In India he encounters at Khemka’s house the bronze figure of the dancing ‘Shiva’. He is held, as it were, in a supreme ecstasy. The archetypal image of the dancing Shiva is a product of Arun Joshi’s collective unconscious, his racial inheritance, his Indian heritage. The dancing Shiva is the paradox of truth; he is both destructive of fury and creative force. Sindi has been passing through a process of death and a new man is now born as it were. Although in the beginning, his experiences in India are obviously not much different from those in the West. Only the theatre has changed, the show continues.

In New Delhi he was not keen on accepting a job in Khemka’s factory. When the income tax people raided Khemka’s office and his house and took away incriminating documents, Sindi told  Khemka to his face that he was a crook and deserved the punishment which he was sure to get. He then walked out, determined never more to have anything to do with him or his business which was sure to be ruined. Sindi got another job in Bombay. But before his departure, he went to the house of Muthu who was a low paid employee at khemka’s office. He lived in a one –room apartment with a dozen other people. Sindi was moved by the squalor of the place and Muthu’s wretched lot.
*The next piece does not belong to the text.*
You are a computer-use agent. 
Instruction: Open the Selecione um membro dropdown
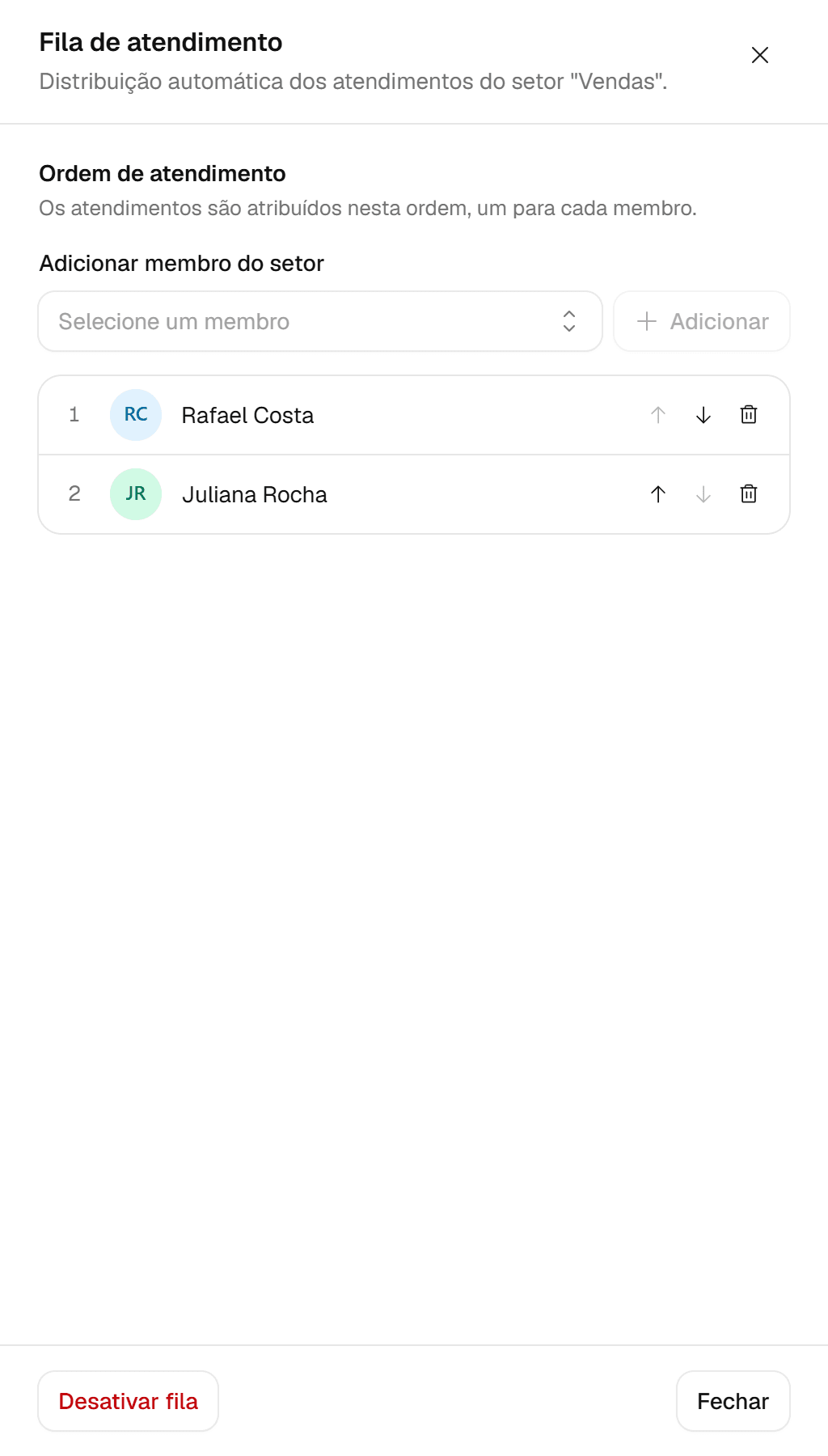coord(320,321)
In fact the poverty, the deprivation and the helplessness of the workers made Sindi takes cudgels for them. He was shocked to find the employees in mortal dread of Sheila and Mr.Khemka.The workers cringe before them as if the two were malevolent spirits whose curse could be all consuming. Sindi was grieved at man’s exploitation of man, and denial of rights to people in spite of declared democratic and socialistic polity. But Muthu earnestly entreated to Sindi to take charge of Khemka’s business and save him and other like him from starvation. Sindi declined his request for he did not want to get involved. But Muthu again convinced him that “Sometimes detachment lies in actually getting involved.”(Joshi 242)Muthu drives him from detachment to involvement, from indifference to participation, from neutrality to commitment so much that Sindi thereupon took upon the task over the office and with the willing co-operation of the staff set all kinds of wheels in action, with the result that the business soon showed visible signs of looking up.
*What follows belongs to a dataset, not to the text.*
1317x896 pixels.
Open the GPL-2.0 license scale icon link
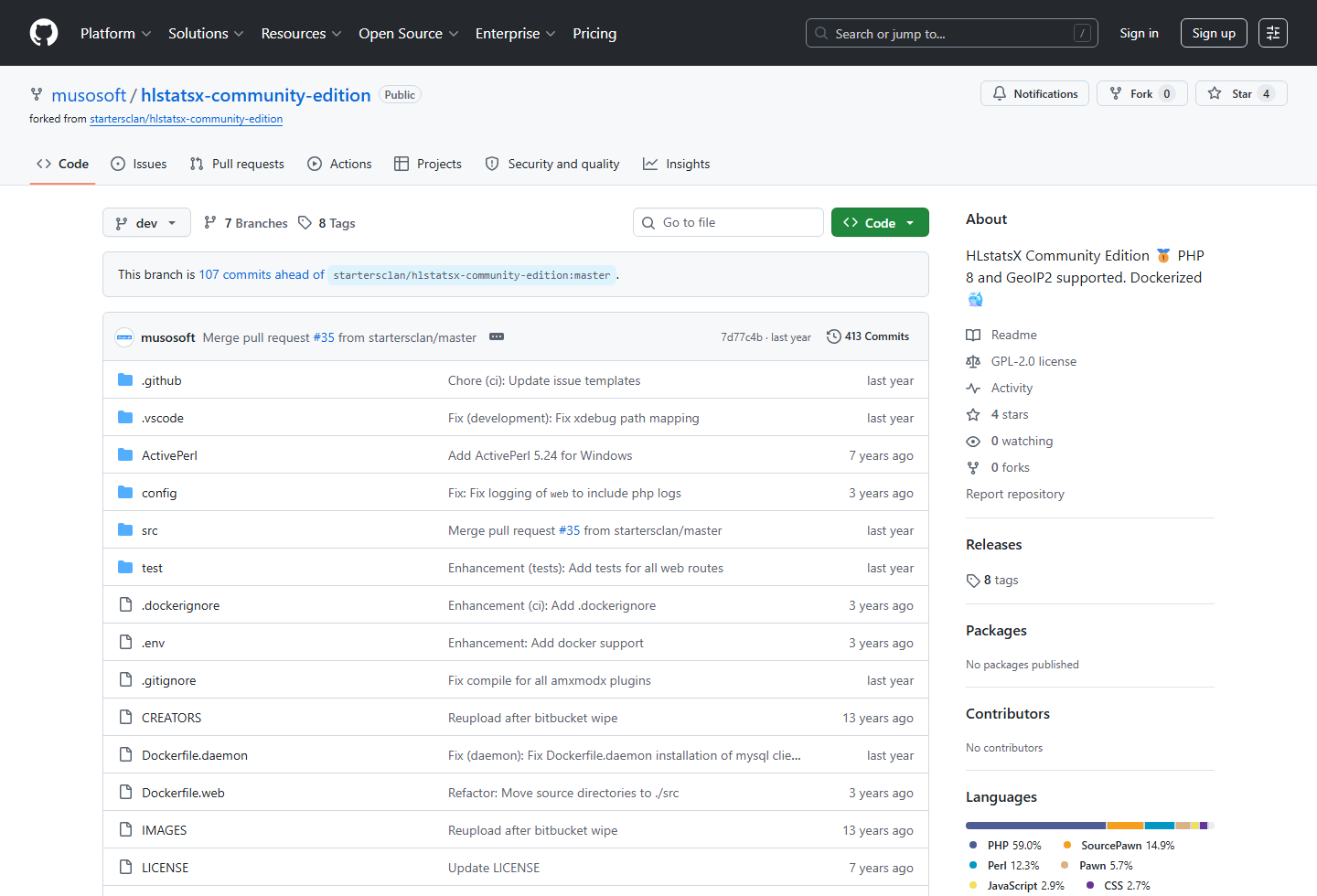point(973,361)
Thus the cynical man who was a propounder of non-involvement was converted into a warm –hearted and purposeful man of action. Sindi took upon himself the onerous duty of saving Mr.Khemka’s disintegrating business empire, Though Babu’s sister Sheila had certain misgivings about Sindi, yet they made a beginning to try to understand each other better. Sindi did feel amused by the random absurdity of his involvement, and yet he learnt plentifully from the experience that it was involvement and not detachment, that could and did redeem man.

Joshi is a positivist. He gives us ground to hope that it will not be long before Sindi will find a loving wife in Babu’s sister, Sheila. At times in novel we note clear indication of a growing mutual tenderness and promises a closer relationship. His secret love for Sheila is a ray of hope with which we put the novel down.

Sindi, the cynical alienated young man belongs to a prolific species both of life and literature. “What way I fly is Hell; myself am hell.”-this is the heart-rending shriek of the uprooted angry young man of modern age. The post-independence era witnessed the unfortunate Indian Intellectuals-anglicized greatly in their outlook and way of life without their roots fully cut off from the soil of their motherland. Such people had miserable alienated lot and Sindi is one such tormented soul burning in inferno.Sindi felt like an alien, a foreigner in whatever country he was-Africa, England, America or India. But he differs from them in that he appears at last to have discovered his home in India where he accepted a challenging job and probably found the perfect woman of his heart’s choice.